> _What is needed_:
Only one stretch of the data below is wanted: the lines from the one with "Click the function graph image" through the one with "Given: Toggle North", repeated exactly.

[Saved data entries]
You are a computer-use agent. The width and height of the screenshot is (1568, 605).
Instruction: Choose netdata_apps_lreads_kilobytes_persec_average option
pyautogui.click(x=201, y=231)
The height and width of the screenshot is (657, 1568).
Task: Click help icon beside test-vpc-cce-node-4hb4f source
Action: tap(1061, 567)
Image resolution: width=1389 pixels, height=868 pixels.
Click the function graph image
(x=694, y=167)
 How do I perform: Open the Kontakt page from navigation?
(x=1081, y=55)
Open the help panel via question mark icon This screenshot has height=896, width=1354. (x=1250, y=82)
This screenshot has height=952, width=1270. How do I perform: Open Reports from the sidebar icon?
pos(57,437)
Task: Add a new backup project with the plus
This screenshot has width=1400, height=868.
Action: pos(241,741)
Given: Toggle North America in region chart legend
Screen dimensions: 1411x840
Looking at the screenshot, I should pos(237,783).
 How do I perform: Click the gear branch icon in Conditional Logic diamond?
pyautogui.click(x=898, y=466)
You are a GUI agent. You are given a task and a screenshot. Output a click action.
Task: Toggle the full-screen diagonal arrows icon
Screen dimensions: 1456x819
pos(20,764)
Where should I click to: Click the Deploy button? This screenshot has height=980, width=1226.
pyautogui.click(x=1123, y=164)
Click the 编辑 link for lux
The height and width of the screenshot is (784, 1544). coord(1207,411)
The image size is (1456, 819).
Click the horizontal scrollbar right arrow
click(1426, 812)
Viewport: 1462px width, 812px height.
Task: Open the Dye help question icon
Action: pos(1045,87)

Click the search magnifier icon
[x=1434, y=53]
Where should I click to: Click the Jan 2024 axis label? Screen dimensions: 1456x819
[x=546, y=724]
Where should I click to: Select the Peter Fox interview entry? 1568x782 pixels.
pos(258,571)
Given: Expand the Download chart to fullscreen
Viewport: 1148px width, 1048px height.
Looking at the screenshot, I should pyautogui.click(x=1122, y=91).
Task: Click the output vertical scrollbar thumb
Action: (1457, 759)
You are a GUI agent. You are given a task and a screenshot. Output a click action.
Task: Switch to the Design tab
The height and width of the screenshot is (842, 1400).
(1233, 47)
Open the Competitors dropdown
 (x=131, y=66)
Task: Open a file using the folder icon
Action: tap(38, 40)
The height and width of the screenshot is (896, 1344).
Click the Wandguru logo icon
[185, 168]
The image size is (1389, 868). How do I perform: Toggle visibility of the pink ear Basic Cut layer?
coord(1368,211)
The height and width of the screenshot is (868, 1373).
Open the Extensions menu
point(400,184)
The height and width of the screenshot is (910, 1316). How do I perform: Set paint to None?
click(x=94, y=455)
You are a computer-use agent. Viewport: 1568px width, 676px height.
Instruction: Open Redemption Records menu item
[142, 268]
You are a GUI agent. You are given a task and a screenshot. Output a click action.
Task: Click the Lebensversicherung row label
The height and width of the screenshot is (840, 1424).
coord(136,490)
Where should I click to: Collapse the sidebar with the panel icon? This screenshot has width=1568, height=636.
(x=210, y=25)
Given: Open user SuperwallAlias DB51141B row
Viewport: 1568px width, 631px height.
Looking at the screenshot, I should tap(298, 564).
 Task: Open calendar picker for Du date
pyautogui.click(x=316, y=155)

> _Answer to the problem_:
Click the function graph image
(x=694, y=167)
 How do I perform: Open the Kontakt page from navigation?
(x=1081, y=55)
Open the help panel via question mark icon This screenshot has height=896, width=1354. (x=1250, y=82)
This screenshot has height=952, width=1270. How do I perform: Open Reports from the sidebar icon?
pos(57,437)
Task: Add a new backup project with the plus
This screenshot has width=1400, height=868.
Action: pos(241,741)
Given: Toggle North America in region chart legend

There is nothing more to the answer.